SELECTED PASSAGE:
Imagine if schools developed meaningful ways to monitor student growth around “using language, symbols, and texts” as described by the NZ Curriculum:

This competency is about how we make meaning – how we express and communicate our ideas, experiences, and information. People use a rich mix of language, symbols and texts, including spoken and written language, visual language such as photos and video, the symbols used in maths and science and much more. It is crucial for 21st century learners to have strong capabilities in this area.

A deeper look

This key competency includes the important foundational skills of basic literacy and numeracy but it is more than that. For example, if you’ve ever learned a second language, you’ll know that languages are so much more than different words for much the same thing. You have to learn to “see” the world through different eyes. Another example is when different people experience the exact same set of events but read very different meaning into them. That happens when we interpret things in the light of what we already know, or think we know. Meaning builds on our existing knowledge, experiences and beliefs. How we make meaning in different contexts and using different tools and modes of communication is the focus of this key competency.

This key competency reminds teachers that students need help to crack the “codes” used to construct knowledge in different areas. In mathematics, for example, students learn how numbers and symbols convey ideas. In dance, drama and kapa haka they learn the language of movement as a specific language. In science students learn to justify explanations by drawing on evidence from investigations, and they learn how to use scientific conventions as they read and write in the texts of science. This can be described as learning about the “nature” of a subject and sometimes you will see the relevant aspects of competency described as specific types of literacy (for example, science literacy, or statistical literacy).

DIRECTIVE:
Answer from the passage on the key competency "using language, symbols, and texts":
(a) What does the passage say this competency is about?
(b) In which three activities do students learn the language of movement?
(c) What two specific types of literacy does the passage give as examples?
Nothing in the material after this passage is needed.

SUPPLIED DATA:
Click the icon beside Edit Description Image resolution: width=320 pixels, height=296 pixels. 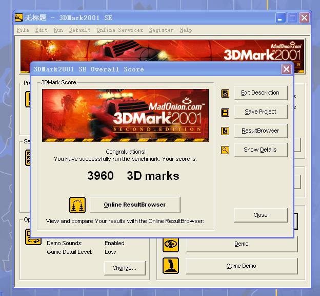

FINAL RESULT:
(a) It is about how we make meaning: how we express and communicate our ideas, experiences, and information.
(b) Dance, drama and kapa haka.
(c) Science literacy and statistical literacy.